• _Task prompt_
From the first line to the last, return the data exactly, with no pictures.

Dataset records
----------------------------------------

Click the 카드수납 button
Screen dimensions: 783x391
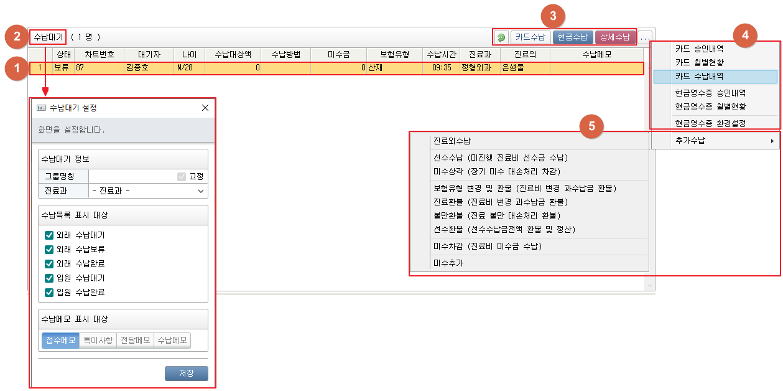click(530, 37)
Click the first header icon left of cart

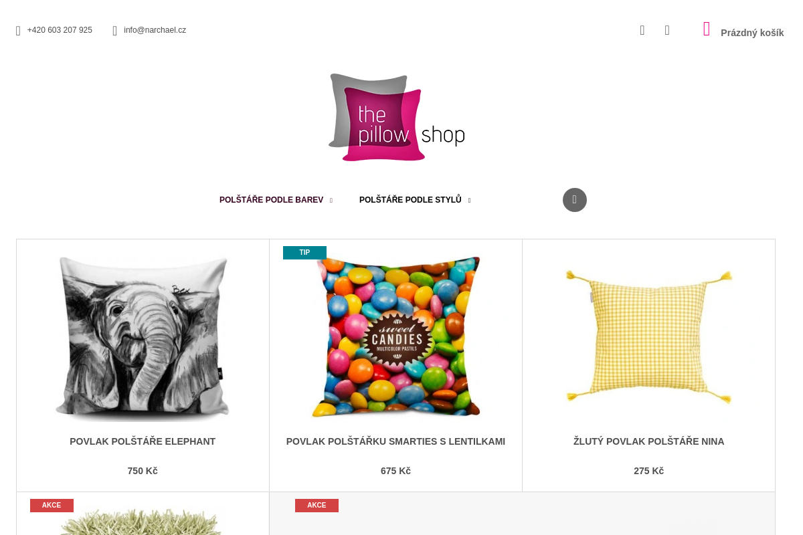click(x=642, y=30)
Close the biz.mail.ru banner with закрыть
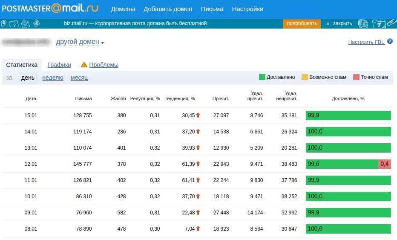Screen dimensions: 397x240 339,23
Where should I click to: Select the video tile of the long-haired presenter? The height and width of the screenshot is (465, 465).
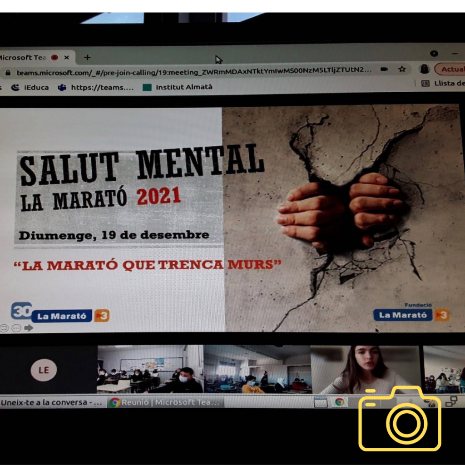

----------------------------------------

• _The completed task_
Click the 카드수납 button
Screen dimensions: 783x391
click(530, 37)
Click the first header icon left of cart

click(x=642, y=30)
Close the biz.mail.ru banner with закрыть
Screen dimensions: 397x240 339,23
Where should I click to: Select the video tile of the long-haired presenter? The height and width of the screenshot is (465, 465).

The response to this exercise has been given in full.